The answer, which offends many people's intuition, is that he should switch. The probability that his original pick was the winner is 1/3, that the other door is the winner is 2/3. My initial intuition, along with that of many other people, is that there would be no gain in switching, that the odds have just been changed to 50:50.
After all, suppose that someone switched on the TV just after the host opened the losing door. That person would see two remaining closed doors. Assuming he knows the nature of the game, he would say that there is a 1/2 chance of each door hiding the prize. How can the odds for the viewer be 1/2 : 1/2 while the odds for the contestant are 1/3 : 2/3 ?
I really had to think about this to beat my intuition into shape. To get a handle on it, understand that when we talk about probabilities in a problem like this, we mean, the probability you assign given the available information. To a member of the crew who put the prize behind, say, door #1, the probability that the prize is behind door #1 is 100% and the probability that it is behind either of the other two doors is zero.
The crew member's odds are different than the contestant's odds because he knows something the contestant doesn't, namely, which door he put the prize behind. Likewise, the contestent's odds are different than the viewer's odds because he knows something that the viewer doesn't, namely, which door he initially picked. This is not irrelevant, because the host's choice of which door to open is not random. He will not open the door the contestant picked, and he will not open the door that hides the prize. If these are the same door, that leaves him two choices. If they are different doors, that leaves only one.

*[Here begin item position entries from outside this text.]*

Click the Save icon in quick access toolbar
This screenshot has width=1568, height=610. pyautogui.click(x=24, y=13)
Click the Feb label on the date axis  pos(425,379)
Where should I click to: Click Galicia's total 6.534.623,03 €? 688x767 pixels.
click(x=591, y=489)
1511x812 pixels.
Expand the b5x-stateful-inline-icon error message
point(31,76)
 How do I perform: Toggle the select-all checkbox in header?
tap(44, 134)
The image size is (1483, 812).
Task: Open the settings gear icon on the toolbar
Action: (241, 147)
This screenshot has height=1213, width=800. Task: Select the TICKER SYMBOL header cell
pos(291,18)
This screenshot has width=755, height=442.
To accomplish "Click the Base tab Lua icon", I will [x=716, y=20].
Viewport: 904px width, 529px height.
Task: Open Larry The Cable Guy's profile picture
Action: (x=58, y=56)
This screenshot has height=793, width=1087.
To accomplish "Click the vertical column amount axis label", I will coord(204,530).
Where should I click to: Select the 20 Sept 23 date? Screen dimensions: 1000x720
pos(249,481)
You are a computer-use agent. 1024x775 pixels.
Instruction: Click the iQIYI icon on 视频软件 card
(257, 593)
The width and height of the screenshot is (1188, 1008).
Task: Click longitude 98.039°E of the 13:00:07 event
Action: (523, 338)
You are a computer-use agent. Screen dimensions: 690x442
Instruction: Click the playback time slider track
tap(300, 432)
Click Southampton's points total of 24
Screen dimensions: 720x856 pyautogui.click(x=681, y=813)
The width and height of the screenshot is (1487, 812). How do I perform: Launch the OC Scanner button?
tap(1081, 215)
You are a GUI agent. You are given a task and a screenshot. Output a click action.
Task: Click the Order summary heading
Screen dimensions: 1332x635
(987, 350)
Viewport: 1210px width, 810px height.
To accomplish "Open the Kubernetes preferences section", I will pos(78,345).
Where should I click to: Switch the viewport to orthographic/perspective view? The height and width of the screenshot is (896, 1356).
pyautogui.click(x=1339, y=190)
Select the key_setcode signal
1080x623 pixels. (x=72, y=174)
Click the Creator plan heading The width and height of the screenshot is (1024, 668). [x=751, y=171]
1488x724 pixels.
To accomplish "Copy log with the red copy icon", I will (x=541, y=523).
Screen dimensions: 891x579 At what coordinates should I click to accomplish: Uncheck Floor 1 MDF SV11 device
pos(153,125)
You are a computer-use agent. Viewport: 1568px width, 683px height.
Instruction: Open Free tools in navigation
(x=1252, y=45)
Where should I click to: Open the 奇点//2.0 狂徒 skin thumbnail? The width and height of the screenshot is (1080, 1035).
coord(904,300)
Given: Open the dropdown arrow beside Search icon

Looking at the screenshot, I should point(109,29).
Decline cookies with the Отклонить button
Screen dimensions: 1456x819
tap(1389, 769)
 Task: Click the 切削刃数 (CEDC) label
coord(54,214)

So how do we come up with 1/3 and 2/3 ? When the contestant originally picked a door, he had a 1/3 chance of picking the winner. I think that much is obvious. That means there was a 2/3 chance that one of the other doors is the winner. If the host game him the opportunity to switch without giving any additional information, there would be no gain. Again, this should be obvious. But one way to look at it is to say that there is a 2/3 chance that he would win by switching. But he has 2 alternatives. So each one has only 2/3 divided by 2 = 1/3 chance of being the winner, which is no better than his original pick. Of course we already knew the final result, this just calculates it a different way.
But now the host reveals that one of those two choices is not the winner. So of the 2/3 chance that a door he didn't pick is the winner, he now knows that 1 of the 2 alternatives isn't it. The other might or might not be. So he no longer has 2/3 dividied by 2. He has zero for the open door and 2/3 for the closed door.